Textil aus Hanffasern:
- schützt besser vor der Sonne, als Baumwollstoff. Während Baumwolle etwa 30-60% der UV-Strahlung absorbiert, hält Hanfstoff bis zu 90% ab.
- ist haltbarer und belastbarer als andere Fasern.
- bleibt länger frisch, da Hanffasern die Bildung von Bakterien hemmen. Auf diese Weise muss Kleidung aus Hanf seltener in die Waschmaschine und Wasser, Strom sowie Waschmittel werden gespart.
- bietet bessere Temperaturregulation bei Hitze und Kälte.
Einzig ist die Herkunft des Hanfes ein Risikofaktor für dessen Qualität und Nachhaltigkeit. Beim Kauf von Hanffaser-Textilien sollte auf etwaige Bio-Zertifikate und den Anbauort geachtet werden.
Hanfprodukte in der Papierindustrie
Auch zur Papierherstellung wurden im frühen China Hanffasern verwendet. Von dort breitete sich das Hanfpapier nach Indien und zum Mittelmeerraum aus. Im Rahmen der Erfindung des Buchdrucks und infolge des steigenden Papierbedarfs stellten Hanffasern den Rohstoff für 75-90 % der Papierproduktion weltweit. Die erste Hanfpapiermühle eröffnete Ulman Strömer 1390 n. Chr. in Nürnberg. Die Produktionsweise von Hanfpapier änderte sich bis ins 18. Jahrhundert nicht: Grundmaterial waren sogenannte “Hadern” – aus Hanf oder Flachs bestehende Lumpen. Dabei waren Hanfhadern aufgrund ihrer Robustheit besonders begehrt. Die Hadern wurden in Wasserstampfwerken zu Brei gestampft und anschließend in Bütte abgefüllt, aus welchen mittels Sieb einzelne Bögen geschöpft wurden. Durch Schütteln des Siebs tropfte das Wasser ab und die Fasern verfilzten zu Papierbögen. Im letzten Schritt folgte noch das Pressen und Glätten der Bögen zur Weiterverwendung. Dieses Verfahren wurde aufgrund Hadernknappheit durch alternative Herstellungsweisen abgelöst. So werden heutzutage Fasern aus Holz oder Altpapier zur Eigenschaftsoptimierung mit Chemikalien versetzt, aufgelöst, gesiebt und sortiert. Diese bearbeiteten Fasern werden in einer Papiermaschine über dampfbeheizte Zylinder gepresst und getrocknet. Schließlich erfolgt der Zuschnitt der Papierbögen, bevor das erzeugte Papier verpackt und versendet werden kann. Der Nachteil moderner Papiererzeugungsverfahren liegt in den großen Mengen benötigten Wassers und Stroms, welche umweltbelastende Wasser- und Luftemissionen mit sich bringen.

* DATENAUSZUG:
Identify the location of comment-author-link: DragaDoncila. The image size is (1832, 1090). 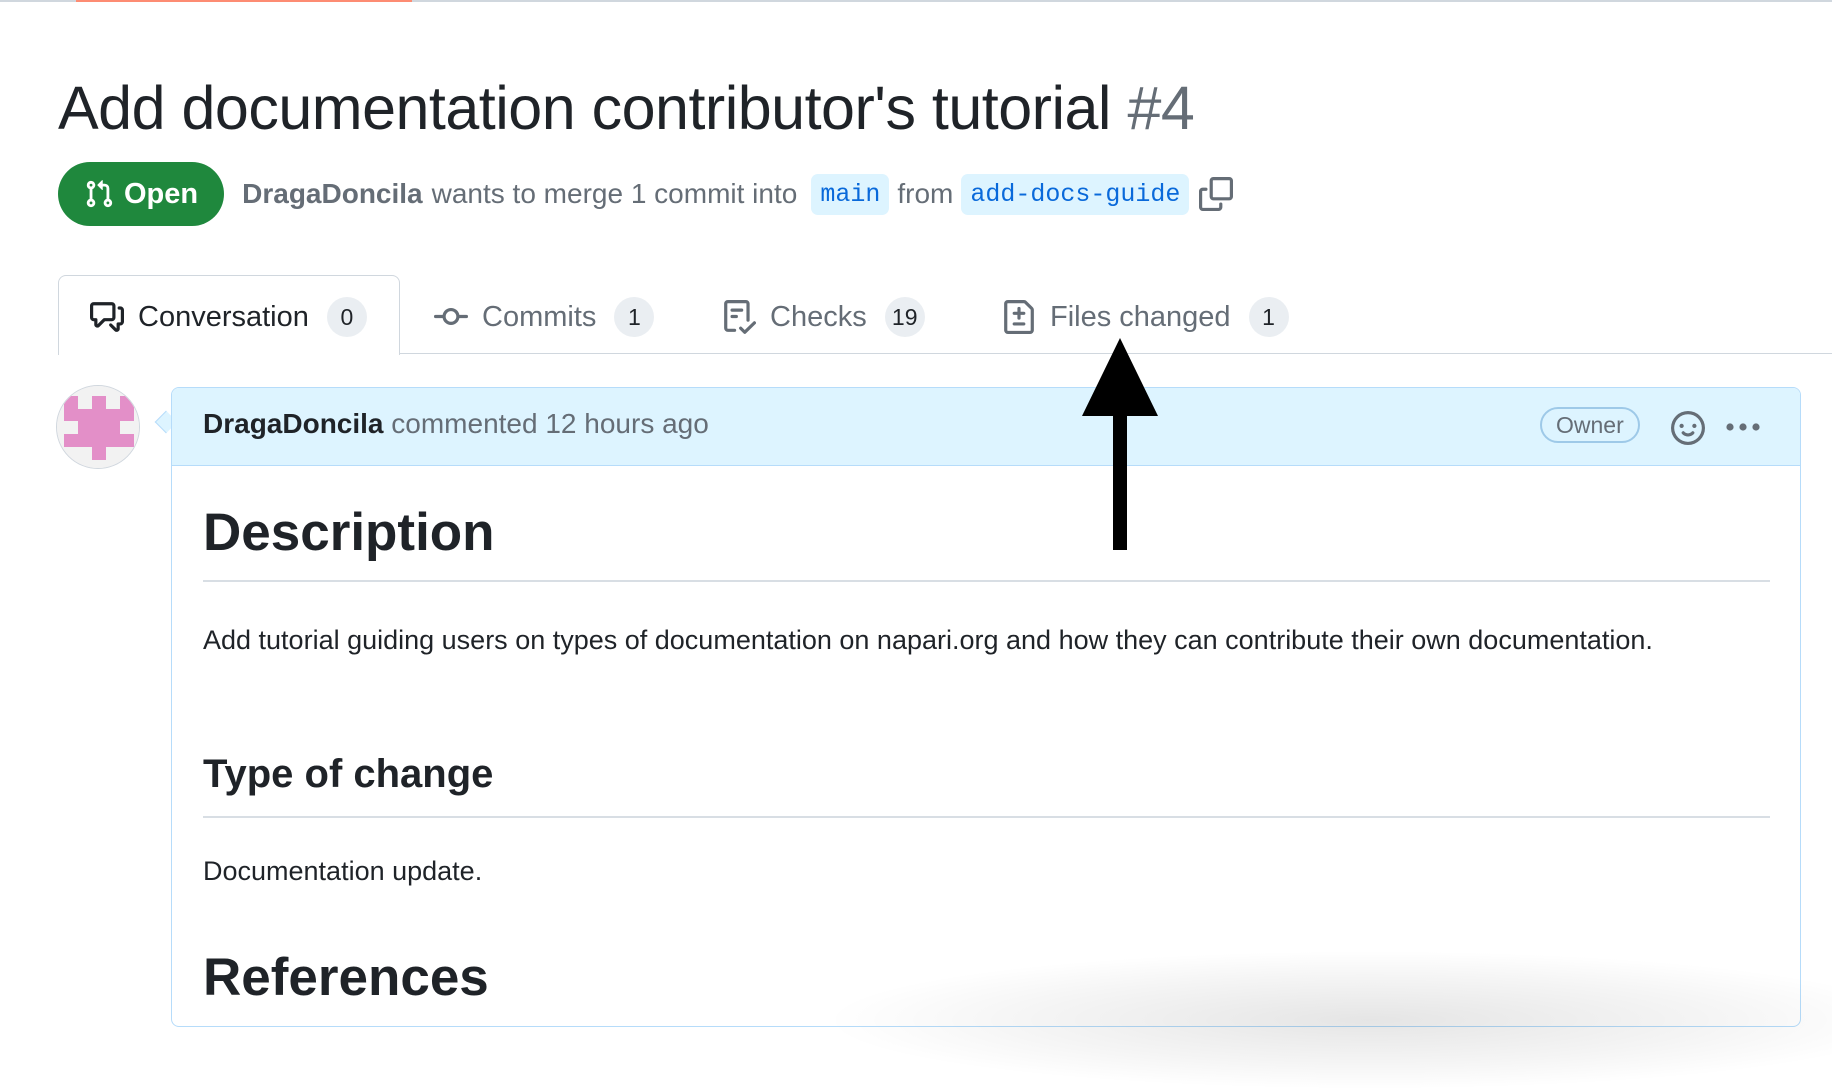
(294, 424).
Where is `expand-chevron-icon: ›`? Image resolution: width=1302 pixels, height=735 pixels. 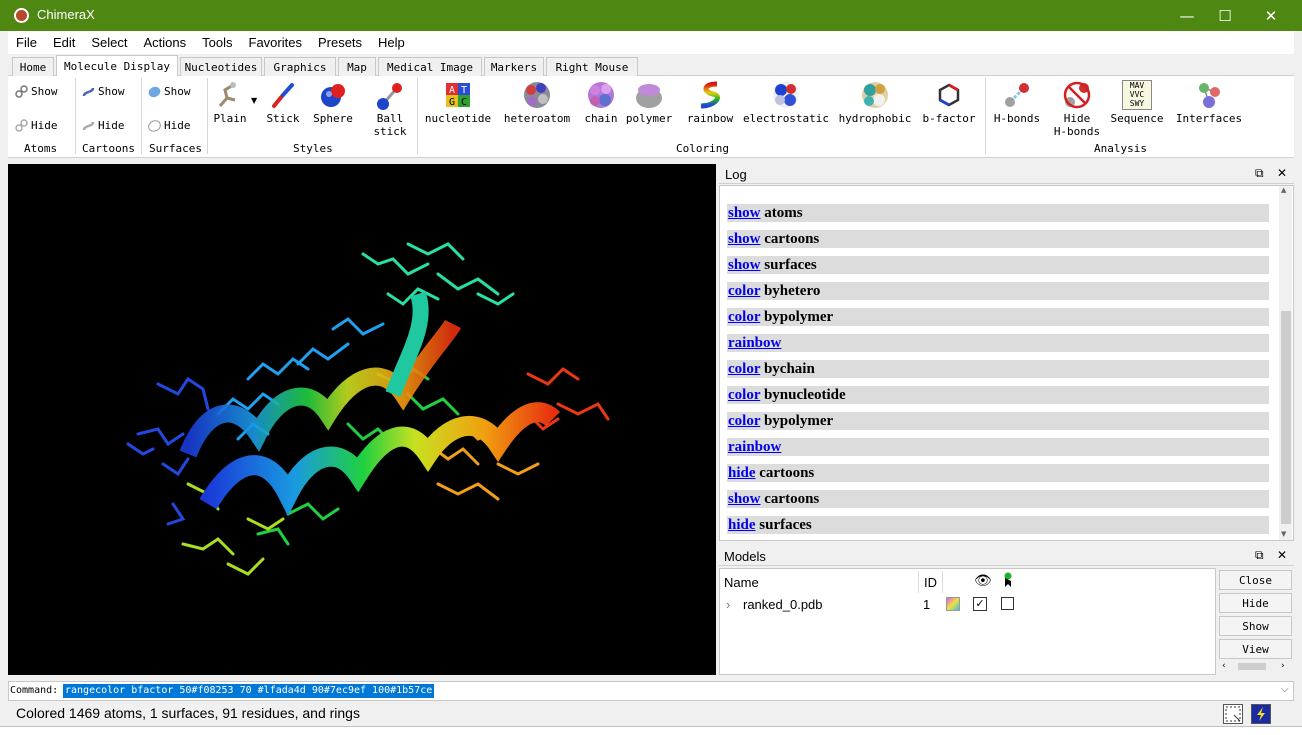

* PFLICHTAUFGABEN:
[1] In welcher Stadt eröffnete Ulman Strömer laut dem Auszug über Hanf die erste Hanfpapiermühle?
[2] Ändere im Auszug über Hanf die Stelle, die mit den Worten "- ist haltbarer" beginnt und nach "Anbauort geachtet werden." endet, indem du "Bakterien" durch "Keimen" ersetzt.
[3] Führe den Auszug über Hanf dort weiter, wo er aufhört.
Die Zeilen sind eigenständiges Material und gehören nicht zum Auszug über Hanf.

* LÖSUNGEN:
[1] In Nürnberg.

[2]
- ist haltbarer und belastbarer als andere Fasern.
- bleibt länger frisch, da Hanffasern die Bildung von Keimen hemmen. Auf diese Weise muss Kleidung aus Hanf seltener in die Waschmaschine und Wasser, Strom sowie Waschmittel werden gespart.
- bietet bessere Temperaturregulation bei Hitze und Kälte.
Einzig ist die Herkunft des Hanfes ein Risikofaktor für dessen Qualität und Nachhaltigkeit. Beim Kauf von Hanffaser-Textilien sollte auf etwaige Bio-Zertifikate und den Anbauort geachtet werden.

[3]
Hanffasern bieten eine umweltfreundliche Alternative zu Holzfasern, da
- der Faseranteil in Hanf dreimal höher ist, als in Holz. Dadurch ist der Papierertrag bei Hanf auf einen Hektar Anbaufläche um ein vielfaches höher als von Holz.
- Hanf kein chemisches Bleichen notwendig macht. Generell sind die verwendeten Chemikalien im Herstellungsprozess von Hanfpapier umweltfreundlicher als bei der Verarbeitung von Holzfasern.
- Hanfpapier langlebiger ist als Papier aus Holzfasern.
- Hanfanbauflächen auch für andere Getreidesorten verwendet werden können. Im Gegensatz zu Bäumen wachsen Hanfpflanzen innerhalb von 4 Monaten nach.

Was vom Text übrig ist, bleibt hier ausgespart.